Collected data entries:

================================

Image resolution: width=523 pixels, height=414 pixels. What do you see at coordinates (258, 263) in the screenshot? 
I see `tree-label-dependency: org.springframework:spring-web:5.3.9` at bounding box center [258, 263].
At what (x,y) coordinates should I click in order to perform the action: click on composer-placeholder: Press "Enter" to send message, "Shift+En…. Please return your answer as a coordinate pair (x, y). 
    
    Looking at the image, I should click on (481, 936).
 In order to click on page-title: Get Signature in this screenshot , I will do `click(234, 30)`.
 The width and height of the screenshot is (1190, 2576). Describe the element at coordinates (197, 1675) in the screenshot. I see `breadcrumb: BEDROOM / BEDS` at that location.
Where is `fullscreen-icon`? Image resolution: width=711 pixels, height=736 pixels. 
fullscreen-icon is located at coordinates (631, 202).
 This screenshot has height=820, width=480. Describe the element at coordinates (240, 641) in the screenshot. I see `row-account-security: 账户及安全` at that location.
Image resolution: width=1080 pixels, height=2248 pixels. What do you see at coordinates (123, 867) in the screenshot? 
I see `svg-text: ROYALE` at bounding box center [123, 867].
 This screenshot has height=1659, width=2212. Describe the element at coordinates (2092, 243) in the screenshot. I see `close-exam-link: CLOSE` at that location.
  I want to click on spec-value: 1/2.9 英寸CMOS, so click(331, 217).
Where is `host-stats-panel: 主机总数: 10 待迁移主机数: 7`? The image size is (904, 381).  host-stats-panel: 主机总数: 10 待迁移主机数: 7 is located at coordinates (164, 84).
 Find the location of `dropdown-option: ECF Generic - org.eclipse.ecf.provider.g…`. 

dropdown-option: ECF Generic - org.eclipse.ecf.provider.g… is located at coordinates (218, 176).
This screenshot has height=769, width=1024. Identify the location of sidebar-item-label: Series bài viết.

================================

TASK BRIEF:
Extract every line of the records above and reproduce each one verbatim, in the same order.

REPLY TO THE EXERCISE:
Image resolution: width=523 pixels, height=414 pixels. What do you see at coordinates (258, 263) in the screenshot? 
I see `tree-label-dependency: org.springframework:spring-web:5.3.9` at bounding box center [258, 263].
At what (x,y) coordinates should I click in order to perform the action: click on composer-placeholder: Press "Enter" to send message, "Shift+En…. Please return your answer as a coordinate pair (x, y). 
    
    Looking at the image, I should click on (481, 936).
 In order to click on page-title: Get Signature in this screenshot , I will do `click(234, 30)`.
 The width and height of the screenshot is (1190, 2576). Describe the element at coordinates (197, 1675) in the screenshot. I see `breadcrumb: BEDROOM / BEDS` at that location.
Where is `fullscreen-icon`? Image resolution: width=711 pixels, height=736 pixels. 
fullscreen-icon is located at coordinates (631, 202).
 This screenshot has height=820, width=480. Describe the element at coordinates (240, 641) in the screenshot. I see `row-account-security: 账户及安全` at that location.
Image resolution: width=1080 pixels, height=2248 pixels. What do you see at coordinates (123, 867) in the screenshot? 
I see `svg-text: ROYALE` at bounding box center [123, 867].
 This screenshot has height=1659, width=2212. Describe the element at coordinates (2092, 243) in the screenshot. I see `close-exam-link: CLOSE` at that location.
  I want to click on spec-value: 1/2.9 英寸CMOS, so click(331, 217).
Where is `host-stats-panel: 主机总数: 10 待迁移主机数: 7`? The image size is (904, 381).  host-stats-panel: 主机总数: 10 待迁移主机数: 7 is located at coordinates (164, 84).
 Find the location of `dropdown-option: ECF Generic - org.eclipse.ecf.provider.g…`. 

dropdown-option: ECF Generic - org.eclipse.ecf.provider.g… is located at coordinates (218, 176).
This screenshot has height=769, width=1024. Identify the location of sidebar-item-label: Series bài viết.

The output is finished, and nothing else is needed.